What is the probability of an event that is certain to happen?
- 0
- 0.5
- 1
- The probability is undefined for certain events
The probability of an event that is certain to happen is 1. This is based on the definition of probability as a measure that takes values between 0 and 1, inclusive. An event with a probability of 1 is a sure event.
The optimal number of clusters in K-means clustering is often determined using the ________ method.
- elbow
- foot
- hand
- knee
The optimal number of clusters in K-means clustering is often determined using the elbow method. This involves plotting the explained variation as a function of the number of clusters and picking the elbow of the curve as the number of clusters to use.
The _______ test compares the means of two independent groups.
- Chi-square
- Independent t
- Paired t
- Z
An Independent t-test (or two sample t-test) compares the means of two independent groups.
How does a higher R-squared value impact the inference in multiple linear regression?
- It decreases the number of observations
- It improves the interpretability of the model
- It increases the residuals
- It makes the model more complex
The R-squared value measures the proportion of the variance in the dependent variable that is predictable from the independent variables. A higher R-squared value, closer to 1, implies a higher proportion of variability in the response variable is explained by the predictors, improving the model's interpretability and predictive power.
In multiple linear regression, the __________ test is used to test if a group of variables contributes to the prediction of the response.
- Chi-square test
- F-test
- T-test
- Z-test
The F-test is used in multiple regression to test whether at least one of the predictors' regression coefficient is not equal to zero. In other words, it tests whether the predictors are significant in explaining the response variable.
In a scatter plot, a __________ trend suggests a positive relationship between variables.
- Downward
- Horizontal
- Upward
- Vertical
In a scatter plot, an upward trend suggests a positive relationship between the variables. This means as one variable increases, the other variable also increases.
What is the null hypothesis in an ANOVA test?

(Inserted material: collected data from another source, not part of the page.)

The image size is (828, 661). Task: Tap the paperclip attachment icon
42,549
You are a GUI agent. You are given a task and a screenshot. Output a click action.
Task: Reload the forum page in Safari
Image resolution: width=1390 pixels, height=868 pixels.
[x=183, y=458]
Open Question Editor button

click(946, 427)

- The means of all groups are different
- The means of all groups are equal
- The variances of all groups are different
- The variances of all groups are equal
The null hypothesis in an ANOVA test is that the means of all groups are equal. If the p-value obtained from the ANOVA test is less than the significance level, the null hypothesis is rejected, implying that there is a significant difference between at least two of the group means.
A distribution with a positive ________ has a long tail in the positive direction.
- Kurtosis
- Mean
- Median
- Skewness
A distribution with positive skewness is said to be positively skewed or right-skewed, which means it has a long tail in the positive direction on the number line.
What is the key difference between a discrete and a continuous random variable?
- Discrete variables are predictable, continuous variables are not
- Discrete variables can only take on a countable number of values, continuous variables can take on any value within a certain range
- Discrete variables can take on any value, continuous variables can take on only integer values
- There's no difference between discrete and continuous random variables
Discrete random variables are variables that can only take on a countable number of values, such as integers, while continuous random variables can take on any value within a certain range or interval.
When would you prefer to use the median instead of the mean as a measure of central tendency?
- When the data has outliers
- When the data is in large quantity
- When the data is normally distributed
- When the data is uniformly distributed
The median is preferred over the mean when our data is skewed or has outliers. Outliers can greatly affect the mean and create a distorted view of the data, but the median is not affected by outliers or skewed data. The median is the middle score for a set of data that has been arranged in order of magnitude, making it a better measure when dealing with skewed distributions.